── Testo di lettura

Venerdì mattina Milano mi aspettava e siccome avevo una proclamazione di laurea poco meno di un'ora dopo il mio arrivo in Centrale, sono partita già vestita per la laurea, questo voleva dire partire già con il vestito addosso. Io con un vestito. Io che con suddetto vestito faccio un viaggio in treno, cammino per le strade di una città, mi perdo per l'università, e per giorni sono stata in panico per questo, avevo voglia di sedermi in un angolo buio per la paura di dover uscire con un vestito, ma mi sono ripetuta "la tua amica si laurea. La tua amica di cui sei fiera da morire si laurea e tu vuoi andarci in jeans? Vuoi andarci senza essere adatta alla situazione? Col piffero, tira fuori le palle". E le ho tirare fuori. Sono andata in giro, le prime ore ero a disagio, mi sentivo osservata, giudicata, a muovermi in treno avevo voglia di sotterrarmi, poi la paura è passata e, sapete una cosa? Sono sopravvissuta godendomi il momento di gloria di un'amica con tutta la gioia di cui ero capace.
E sono sopravvissuta così tanto che ogni tanto ieri e oggi ci ripensavo tra me e me dicendomi "toh, guarda che hai fatto. Chi l'avrebbe detto, anche solo un anno fa, che saresti andata in giro per Milano con un vestito?".
Ieri ero ancora a Milano, mi sono buttata nel caos del sabato di Piazza Duomo durante la fashion week e, per la prima volta dopo non so più quanto tempo, io stavo bene. Ero in mezzo alle persone, a tante persone, e non mi sentivo in trappola come invece spesso mi capita quando sono a "casa", dove la tranquillità oscilla tra essere una parentesi riferita a poche ore in qualche posto che considero "sicuro" con persone che mi conosco abbastanza da saper leggere le mie espressioni o una maschera che uso per non far preoccupare nessuno (sia mai che io, orgogliosa come sono, ammetta di avere dei problemi a stare in mezzo alle persone, che ultimamente basta che siano due e io mi senta a disagio), ma invece a Milano stavo bene, ma bene davvero. Non avevo l'ansia a camminare tra la folla, non mi sentivo sbagliata in nessuno dei modi in cui mi sono sempre sentita qua. Ero libera, da cosa? Da me stessa, dalle mie ansia, dalle mie insicure, dai giudizi che mi hanno segnato per tutta l'adolescenza. Ed è stata un'avventura.

────

— Consegna —
Nel testo di lettura qui sopra, chi scrive elenca che cosa fa con il vestito addosso. Riporta per favore tutte queste azioni.

── Dati mostrati

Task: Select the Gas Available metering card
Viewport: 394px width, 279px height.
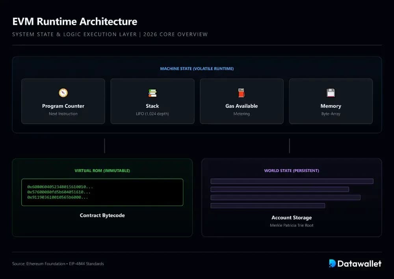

────

— Soluzione scritta —
- fa un viaggio in treno
- cammina per le strade di una città
- si perde per l'università